Mientras la inmediata posdictadura fue una etapa de estancamiento e inestabilidad macroeconómica, los
90 fueron un período de ajuste social. El desempleo aumentó por el tipo de modelo económico emergente
de las políticas fondomonetaristas, una liberalización comercial y financiera que consolida una inserción
internacional basada en la producción de los sectores con ventajas comparativas estáticas. Para el caso
argentino se trata de los sectores vinculados a los recursos naturales y la gran industria ya establecida,
que por su naturaleza no son dinámicos en la creación de empleo, lo que agrega a la insustentabilidad
financiera una cuota de inestabilidad social.
El fracaso de los planes del FMI, juzgándolos en sus propios términos, se explica fundamentalmente por
las decisiones que imponen sobre los precios relativos, ya que siempre comienzan con devaluaciones,
ajustes tarifarios y represión de salarios.

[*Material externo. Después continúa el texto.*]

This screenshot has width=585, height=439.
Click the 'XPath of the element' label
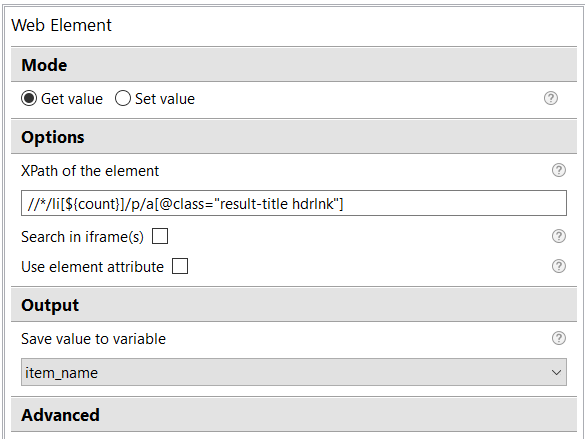click(90, 171)
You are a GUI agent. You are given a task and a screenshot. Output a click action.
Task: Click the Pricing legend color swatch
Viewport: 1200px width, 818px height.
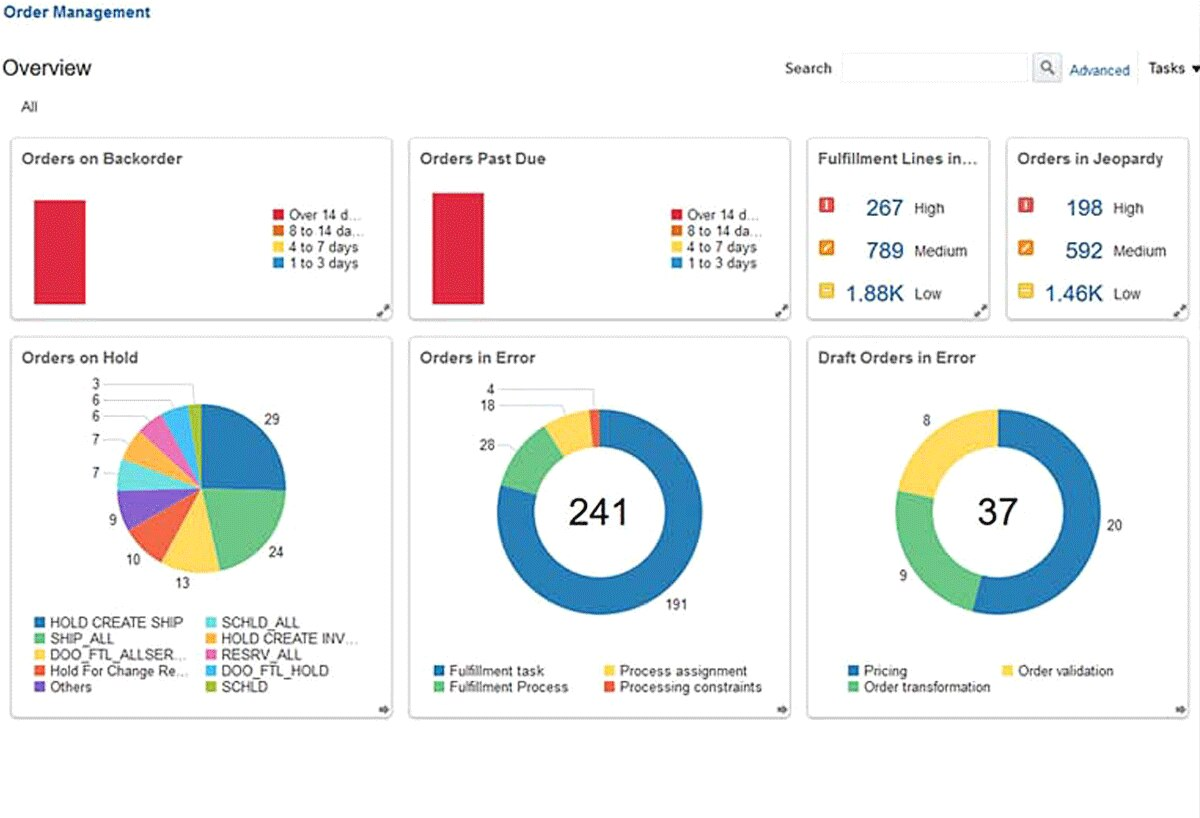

Como el dólar y las tarifas se ajustan al alza, la inflación es
elevada. Por eso señalamos que el actual gobierno aplica desde su asunción un plan “al estilo FMI” sin
decirlo.
La creencia es que estas medidas ayudarían a sanear los presupuestos, las cuentas externas y los
mercados laborales, mejorando la competitividad de las empresas. La realidad es que, en tanto los tres
precios –salarios, tarifas y tipo de cambios– son variables distributivas, su represión termina estallando y
provocando el incumplimiento de los planes. En el camino se consiguen los objetivos tácitos de este tipo
de programas: mantener la libre circulación de capitales y mercancías, desregular mercados y asegurar el
pago de los compromisos internacionales. La contrapartida es la disminución de las funciones del Estado
y, especialmente, el aumento del endeudamiento en divisas. El resultado final es la significativa reducción
de los grados de libertad de la política económica, incluso para los gobiernos venideros.
La pregunta es, entonces, la del comienzo de esta nota: ¿por qué planes que durante décadas produjeron
determinados efectos producirían en el presente resultados distintos? ¿Cambió el FMI? Si la experiencia
argentina desde la recuperación democrática corresponde al pasado y provincianamente se la considera
particular, puede acudirse al ejemplo contemporáneo de la economía griega, donde un “nuevo” FMI
provocó los resultados que consigue en todo tiempo y lugar: estancamiento, desocupación,
endeudamiento y dependencia.

1. Guido Zack y Demián Dalle, “Elasticidades del comercio exterior de la Argentina: ¿una limitación para el
crecimiento?”, CEI, Revista Argentina de Economía Internacional, N°3, Buenos Aires, octubre de 2014.
2. Noemí Brenta, “Argentina y el FMI: efectos económicos de los programas de ajuste de larga duración”,
Anuario del Centro de Estudios Históricos Carlos Segreti , N° 11, Córdoba, 2011.